**Exercise data:**
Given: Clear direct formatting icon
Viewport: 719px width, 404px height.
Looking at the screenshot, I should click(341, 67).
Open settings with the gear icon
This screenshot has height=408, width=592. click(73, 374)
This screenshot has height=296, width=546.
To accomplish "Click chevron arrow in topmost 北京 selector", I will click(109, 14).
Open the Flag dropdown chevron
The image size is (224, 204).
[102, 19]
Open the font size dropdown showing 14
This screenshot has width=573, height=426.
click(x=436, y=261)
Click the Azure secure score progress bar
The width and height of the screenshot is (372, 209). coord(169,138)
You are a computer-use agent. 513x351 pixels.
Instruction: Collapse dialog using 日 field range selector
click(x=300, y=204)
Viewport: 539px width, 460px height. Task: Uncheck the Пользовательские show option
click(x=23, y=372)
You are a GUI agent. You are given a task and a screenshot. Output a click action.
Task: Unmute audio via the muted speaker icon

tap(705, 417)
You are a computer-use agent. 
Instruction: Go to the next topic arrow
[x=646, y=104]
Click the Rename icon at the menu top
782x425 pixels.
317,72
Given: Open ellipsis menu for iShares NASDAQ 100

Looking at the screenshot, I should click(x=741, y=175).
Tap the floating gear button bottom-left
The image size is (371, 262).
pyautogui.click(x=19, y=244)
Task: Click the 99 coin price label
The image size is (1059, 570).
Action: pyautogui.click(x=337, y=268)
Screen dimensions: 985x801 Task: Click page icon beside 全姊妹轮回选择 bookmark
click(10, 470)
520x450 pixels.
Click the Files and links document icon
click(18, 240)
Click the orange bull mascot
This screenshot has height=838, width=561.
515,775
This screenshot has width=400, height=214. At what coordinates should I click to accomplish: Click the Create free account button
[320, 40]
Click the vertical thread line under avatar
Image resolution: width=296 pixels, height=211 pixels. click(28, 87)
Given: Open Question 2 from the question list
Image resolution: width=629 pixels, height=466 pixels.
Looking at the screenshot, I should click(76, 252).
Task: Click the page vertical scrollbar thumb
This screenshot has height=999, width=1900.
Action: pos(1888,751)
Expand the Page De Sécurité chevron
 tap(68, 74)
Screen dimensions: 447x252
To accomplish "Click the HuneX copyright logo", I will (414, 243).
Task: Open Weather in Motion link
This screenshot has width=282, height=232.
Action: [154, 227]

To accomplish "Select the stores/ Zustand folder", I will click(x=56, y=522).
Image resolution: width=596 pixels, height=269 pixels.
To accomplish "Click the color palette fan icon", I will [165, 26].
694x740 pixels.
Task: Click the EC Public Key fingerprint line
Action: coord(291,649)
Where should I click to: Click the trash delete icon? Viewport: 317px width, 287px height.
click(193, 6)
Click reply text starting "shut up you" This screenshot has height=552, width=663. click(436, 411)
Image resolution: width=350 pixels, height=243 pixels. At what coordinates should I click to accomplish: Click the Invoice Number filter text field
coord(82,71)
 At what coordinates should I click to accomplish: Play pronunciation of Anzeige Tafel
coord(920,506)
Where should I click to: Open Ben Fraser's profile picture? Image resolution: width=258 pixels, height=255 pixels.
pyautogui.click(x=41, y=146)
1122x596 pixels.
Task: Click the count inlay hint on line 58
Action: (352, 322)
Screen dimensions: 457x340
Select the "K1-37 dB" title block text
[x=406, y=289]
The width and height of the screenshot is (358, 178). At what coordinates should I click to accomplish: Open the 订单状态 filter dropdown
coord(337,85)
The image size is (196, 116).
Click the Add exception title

**Task statement:**
Copy out each line of the listing that contains the word "computer".

**Output for this task:**
You are a computer-use agent. 513x351 pixels.
You are a computer-use agent. 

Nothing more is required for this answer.